Reproduce the data from the line with "Task: Adjust the master volume slider knob" up to and including the line with "coord(1027,358)", replacing "master volume" with "main volume" and leaving everything else unchanged.
** START OF ENTRIES SHOWN **
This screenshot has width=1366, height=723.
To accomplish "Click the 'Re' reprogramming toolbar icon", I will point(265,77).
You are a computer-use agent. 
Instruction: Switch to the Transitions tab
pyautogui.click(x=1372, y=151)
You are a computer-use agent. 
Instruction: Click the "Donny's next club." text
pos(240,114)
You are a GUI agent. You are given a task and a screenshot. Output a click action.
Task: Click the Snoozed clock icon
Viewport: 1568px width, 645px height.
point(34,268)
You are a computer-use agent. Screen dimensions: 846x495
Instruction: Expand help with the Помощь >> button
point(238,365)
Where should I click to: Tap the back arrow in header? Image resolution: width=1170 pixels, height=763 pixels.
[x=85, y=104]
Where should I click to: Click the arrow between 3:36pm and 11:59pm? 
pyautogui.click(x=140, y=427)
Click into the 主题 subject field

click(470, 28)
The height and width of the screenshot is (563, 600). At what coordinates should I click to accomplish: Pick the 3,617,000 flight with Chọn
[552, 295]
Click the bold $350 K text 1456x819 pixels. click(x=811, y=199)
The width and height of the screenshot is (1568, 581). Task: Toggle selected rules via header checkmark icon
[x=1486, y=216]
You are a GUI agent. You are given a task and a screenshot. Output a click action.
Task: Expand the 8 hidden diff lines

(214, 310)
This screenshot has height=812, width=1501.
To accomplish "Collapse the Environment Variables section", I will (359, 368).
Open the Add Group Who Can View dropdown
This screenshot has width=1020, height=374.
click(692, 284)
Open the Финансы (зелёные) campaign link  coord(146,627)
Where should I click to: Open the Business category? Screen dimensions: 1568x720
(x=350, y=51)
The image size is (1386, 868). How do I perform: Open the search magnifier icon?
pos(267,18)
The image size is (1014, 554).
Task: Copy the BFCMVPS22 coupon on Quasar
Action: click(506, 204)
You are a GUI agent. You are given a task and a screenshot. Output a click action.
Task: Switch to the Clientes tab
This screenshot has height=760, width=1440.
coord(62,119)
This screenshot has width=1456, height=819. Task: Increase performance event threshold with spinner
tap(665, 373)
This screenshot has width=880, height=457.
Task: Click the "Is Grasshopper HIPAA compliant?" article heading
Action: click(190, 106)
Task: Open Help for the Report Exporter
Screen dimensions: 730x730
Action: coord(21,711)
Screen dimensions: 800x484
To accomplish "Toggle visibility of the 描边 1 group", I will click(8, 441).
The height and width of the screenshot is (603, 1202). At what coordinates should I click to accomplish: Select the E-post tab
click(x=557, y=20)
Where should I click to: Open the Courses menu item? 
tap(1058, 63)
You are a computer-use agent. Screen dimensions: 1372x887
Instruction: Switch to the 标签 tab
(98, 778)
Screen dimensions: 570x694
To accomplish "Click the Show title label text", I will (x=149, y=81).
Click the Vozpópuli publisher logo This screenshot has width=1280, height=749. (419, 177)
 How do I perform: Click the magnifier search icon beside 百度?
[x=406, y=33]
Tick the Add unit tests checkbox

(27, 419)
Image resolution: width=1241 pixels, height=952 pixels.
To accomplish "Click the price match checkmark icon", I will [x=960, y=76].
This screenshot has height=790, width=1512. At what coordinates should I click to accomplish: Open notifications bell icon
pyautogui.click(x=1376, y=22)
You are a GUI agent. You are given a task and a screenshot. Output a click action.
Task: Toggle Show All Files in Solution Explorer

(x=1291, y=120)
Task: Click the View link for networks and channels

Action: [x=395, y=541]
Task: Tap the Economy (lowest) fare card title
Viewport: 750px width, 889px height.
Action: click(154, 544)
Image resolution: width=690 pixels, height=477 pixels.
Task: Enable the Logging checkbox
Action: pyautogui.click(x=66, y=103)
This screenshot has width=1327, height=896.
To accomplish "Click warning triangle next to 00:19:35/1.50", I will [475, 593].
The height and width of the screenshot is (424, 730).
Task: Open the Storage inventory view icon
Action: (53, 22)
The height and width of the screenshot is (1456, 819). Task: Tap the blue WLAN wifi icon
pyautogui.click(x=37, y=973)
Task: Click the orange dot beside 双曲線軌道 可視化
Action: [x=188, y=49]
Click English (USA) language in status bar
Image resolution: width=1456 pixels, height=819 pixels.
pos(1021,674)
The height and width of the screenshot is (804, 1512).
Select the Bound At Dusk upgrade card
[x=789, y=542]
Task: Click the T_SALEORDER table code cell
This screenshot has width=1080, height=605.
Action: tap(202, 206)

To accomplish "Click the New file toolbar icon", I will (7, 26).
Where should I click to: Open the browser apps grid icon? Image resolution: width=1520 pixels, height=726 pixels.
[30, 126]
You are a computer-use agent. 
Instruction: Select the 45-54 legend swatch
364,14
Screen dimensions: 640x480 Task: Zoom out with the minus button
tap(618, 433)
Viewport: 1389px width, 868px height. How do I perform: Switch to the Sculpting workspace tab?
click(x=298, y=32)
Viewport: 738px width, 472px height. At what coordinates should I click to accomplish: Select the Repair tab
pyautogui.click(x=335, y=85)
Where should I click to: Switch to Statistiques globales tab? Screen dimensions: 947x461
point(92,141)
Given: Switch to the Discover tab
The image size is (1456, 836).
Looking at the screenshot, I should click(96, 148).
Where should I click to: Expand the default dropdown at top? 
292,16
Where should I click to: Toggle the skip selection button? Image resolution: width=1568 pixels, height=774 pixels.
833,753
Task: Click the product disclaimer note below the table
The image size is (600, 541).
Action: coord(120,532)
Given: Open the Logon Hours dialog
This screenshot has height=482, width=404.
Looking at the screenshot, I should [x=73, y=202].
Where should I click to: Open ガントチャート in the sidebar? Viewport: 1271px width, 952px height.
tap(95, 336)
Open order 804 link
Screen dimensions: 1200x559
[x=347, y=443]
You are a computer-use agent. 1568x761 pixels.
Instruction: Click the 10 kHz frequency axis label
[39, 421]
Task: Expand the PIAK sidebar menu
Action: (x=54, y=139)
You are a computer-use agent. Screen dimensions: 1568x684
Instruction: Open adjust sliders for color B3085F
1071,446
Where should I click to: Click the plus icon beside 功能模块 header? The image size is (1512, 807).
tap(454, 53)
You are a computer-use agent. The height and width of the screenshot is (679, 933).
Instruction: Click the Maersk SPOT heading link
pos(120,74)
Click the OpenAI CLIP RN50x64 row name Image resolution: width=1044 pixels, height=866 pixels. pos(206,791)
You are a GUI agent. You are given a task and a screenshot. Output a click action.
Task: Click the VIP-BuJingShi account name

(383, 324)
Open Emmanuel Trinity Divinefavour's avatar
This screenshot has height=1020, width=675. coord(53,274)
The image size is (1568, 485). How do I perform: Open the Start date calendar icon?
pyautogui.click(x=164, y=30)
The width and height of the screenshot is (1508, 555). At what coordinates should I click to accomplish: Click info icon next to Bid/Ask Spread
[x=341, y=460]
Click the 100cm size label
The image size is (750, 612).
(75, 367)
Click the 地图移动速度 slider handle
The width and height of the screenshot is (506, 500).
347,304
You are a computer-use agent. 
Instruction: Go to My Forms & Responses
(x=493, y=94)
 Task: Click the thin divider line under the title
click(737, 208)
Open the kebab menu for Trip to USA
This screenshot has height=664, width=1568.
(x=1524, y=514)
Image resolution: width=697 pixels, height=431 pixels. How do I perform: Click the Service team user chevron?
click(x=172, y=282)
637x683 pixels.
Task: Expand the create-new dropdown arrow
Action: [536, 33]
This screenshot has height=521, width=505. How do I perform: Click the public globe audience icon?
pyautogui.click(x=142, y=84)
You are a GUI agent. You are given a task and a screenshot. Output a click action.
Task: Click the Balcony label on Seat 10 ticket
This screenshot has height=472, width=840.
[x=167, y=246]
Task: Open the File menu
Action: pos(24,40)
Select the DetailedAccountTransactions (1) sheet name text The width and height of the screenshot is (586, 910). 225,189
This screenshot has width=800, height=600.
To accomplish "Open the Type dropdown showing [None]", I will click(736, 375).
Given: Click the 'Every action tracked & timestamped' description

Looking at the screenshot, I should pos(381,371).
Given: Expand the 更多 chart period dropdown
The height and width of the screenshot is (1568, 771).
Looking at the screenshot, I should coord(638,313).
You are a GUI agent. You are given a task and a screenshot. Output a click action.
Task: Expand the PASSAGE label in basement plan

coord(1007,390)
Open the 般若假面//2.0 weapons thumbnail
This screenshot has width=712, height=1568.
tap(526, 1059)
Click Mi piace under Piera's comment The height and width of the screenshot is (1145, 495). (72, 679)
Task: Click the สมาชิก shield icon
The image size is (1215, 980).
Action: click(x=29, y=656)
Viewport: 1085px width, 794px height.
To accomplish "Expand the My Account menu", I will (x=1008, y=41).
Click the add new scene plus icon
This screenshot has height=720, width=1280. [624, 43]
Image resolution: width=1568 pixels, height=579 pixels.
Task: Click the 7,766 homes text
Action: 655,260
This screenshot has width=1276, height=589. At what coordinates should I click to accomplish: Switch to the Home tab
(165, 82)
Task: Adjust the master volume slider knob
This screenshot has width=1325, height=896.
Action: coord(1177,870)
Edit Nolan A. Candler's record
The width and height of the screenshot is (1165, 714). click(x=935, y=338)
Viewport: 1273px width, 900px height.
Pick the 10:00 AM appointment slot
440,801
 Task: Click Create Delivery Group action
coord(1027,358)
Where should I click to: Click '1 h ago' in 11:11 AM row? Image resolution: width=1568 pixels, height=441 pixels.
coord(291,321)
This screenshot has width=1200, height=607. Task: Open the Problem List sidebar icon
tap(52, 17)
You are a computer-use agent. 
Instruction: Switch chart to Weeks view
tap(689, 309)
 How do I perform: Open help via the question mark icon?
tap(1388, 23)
** END OF ENTRIES SHOWN **
CORRECT RESULT —
Task: Adjust the main volume slider knob
This screenshot has width=1325, height=896.
Action: coord(1177,870)
Edit Nolan A. Candler's record
The width and height of the screenshot is (1165, 714). click(x=935, y=338)
Viewport: 1273px width, 900px height.
Pick the 10:00 AM appointment slot
440,801
 Task: Click Create Delivery Group action
coord(1027,358)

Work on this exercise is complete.